In spite of Halas' attempt to stop defenses from focusing so much on one man, Gale still gained 880 yards in a 14-game season. He only returned 3 punts all season, but one was yet another mad dash across a muddy field for a touchdown against the 49ers, also returning the opening kickoff for 97 yards for a touchdown, and he ran for another, as the Bears won 28-14. They finished 7-6-1. Gale was unstoppable, the team was very stoppable.
On November 3, 1968, the Bears went into Lambeau Field to face the Green Bay Packers. Vince Lombardi had retired, so they were no longer a threat to win a 4th straight NFL Championship. Gale had a career-high 205 rushing yards, and the Bears won, 13-10.
For the 1st 50 games of his professional career, Gale Sayers may have been the single greatest runner the game of football has ever seen. Then, on November 10, 1968, disaster struck. It wasn't quite all over, but he would never be the same.
*
It was at Wrigley, and, again, the 49ers were the opponent. (By this point, Bernie Casey had been traded to the Los Angeles Rams.) In this 9th game of the season, which the Bears would win 27-19, Gale already had 856 rushing yards and was leading the League, when Kermit Alexander crashed into his right knee. Gale's anterior cruciate ligament (ACL), his medial collateral ligament (MCL), and his meniscus cartilage were torn.
"It was my fault, all my fault," Alexander said. "God, you never want to hurt a player, never. Especially a great player like Gale." Gale forgave him, understanding that things like that sometimes happen in football. He was out for the year, and was still named to a Pro Bowl in which he had no chance to play.
Piccolo became the starting fullback in his absence, and in the 1969 off-season, he put Gale through a conditioning program that got him back in shape. In addition, the Bears changed their road-hotel policy: From now on, players would room with a player of the same position. This made Gale and Brian the 1st mixed-race roommates in NFL history.
Jim Dooley, himself a former Bears running back, who had been one of Halas' last assistants and had succeeded him as head coach, installed an offense for 1969 that had Piccolo at fullback and Sayers at tailback. Somehow, having a right knee with no cartilage in it, Gale Sayers ran for 1,032 yards to lead the NFL. UPI named him the NFL's Comeback Player of the Year.

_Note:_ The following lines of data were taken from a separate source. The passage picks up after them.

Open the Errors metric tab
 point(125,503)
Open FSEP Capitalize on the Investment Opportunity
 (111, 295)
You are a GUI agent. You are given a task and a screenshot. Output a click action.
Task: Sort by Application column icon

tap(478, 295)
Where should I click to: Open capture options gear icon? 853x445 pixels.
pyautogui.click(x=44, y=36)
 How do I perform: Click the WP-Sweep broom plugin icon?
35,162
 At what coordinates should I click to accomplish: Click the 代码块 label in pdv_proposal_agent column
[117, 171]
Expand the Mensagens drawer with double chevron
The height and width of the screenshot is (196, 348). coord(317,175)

But despite having Sayers, Butkus, running back Ronnie Bull, guard Bob Wetoska, defensive end Ed O'Bradovich, linebacker Doug Buffone, and punter Bobby Joe Green, the Bears finished 1-13, their only win coming in Week 8, on November 9, 38-7 at home to the Pittsburgh Steelers, who also finished 1-13.

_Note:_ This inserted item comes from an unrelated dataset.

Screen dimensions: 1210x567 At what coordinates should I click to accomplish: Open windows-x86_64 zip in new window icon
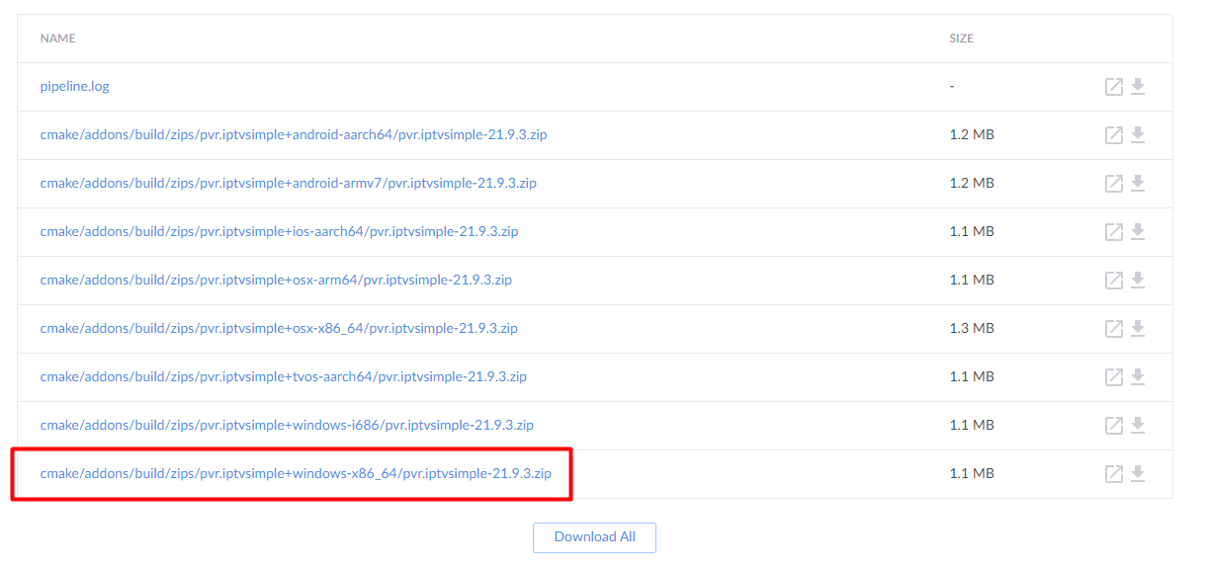pyautogui.click(x=1113, y=474)
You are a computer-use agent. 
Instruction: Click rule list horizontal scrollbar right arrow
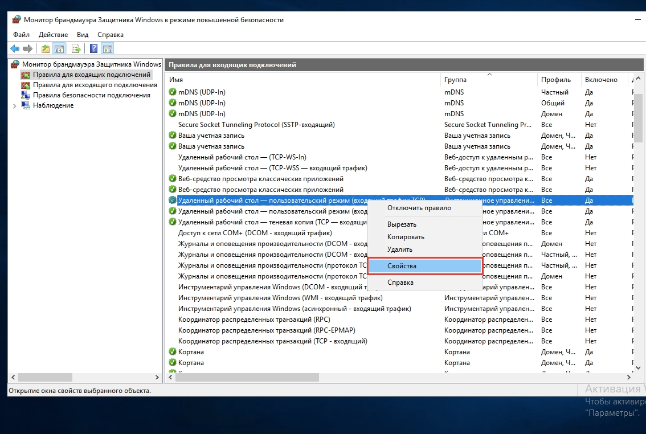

The Steelers got the 1st pick in the 1970 NFL Draft, and used it on quarterback Terry Bradshaw, who had a rough start to his career, but led them to 4 Super Bowl wins and the Pro Football Hall of Fame. The Bears got the 2nd pick, but had already traded it away -- to, of all teams, their rivals, the Packers. They didn't have a pick in the 2nd round, either.
And therein lay the Bears' biggest problem: Quarterbacking. Bill Wade led them to the 1963 NFL Championship. Then, during the next season's training camp, running backs Willie Galimore and Bo Farrington were killed in a car crash. That made Halas draft Sayers and sign Piccolo for 1965.
But Wade was about to turn 35 as Sayers, Piccolo and Butkus debuted. He retired after the 1966 season, having lost the starting job to Rudy Bukich, who was not up to the task. Nor was Jack Concannon, who became the starter in 1969. Nor was Bobby Douglass, although he did go on to set an NFL record for rushing yards by a quarterback in 1972.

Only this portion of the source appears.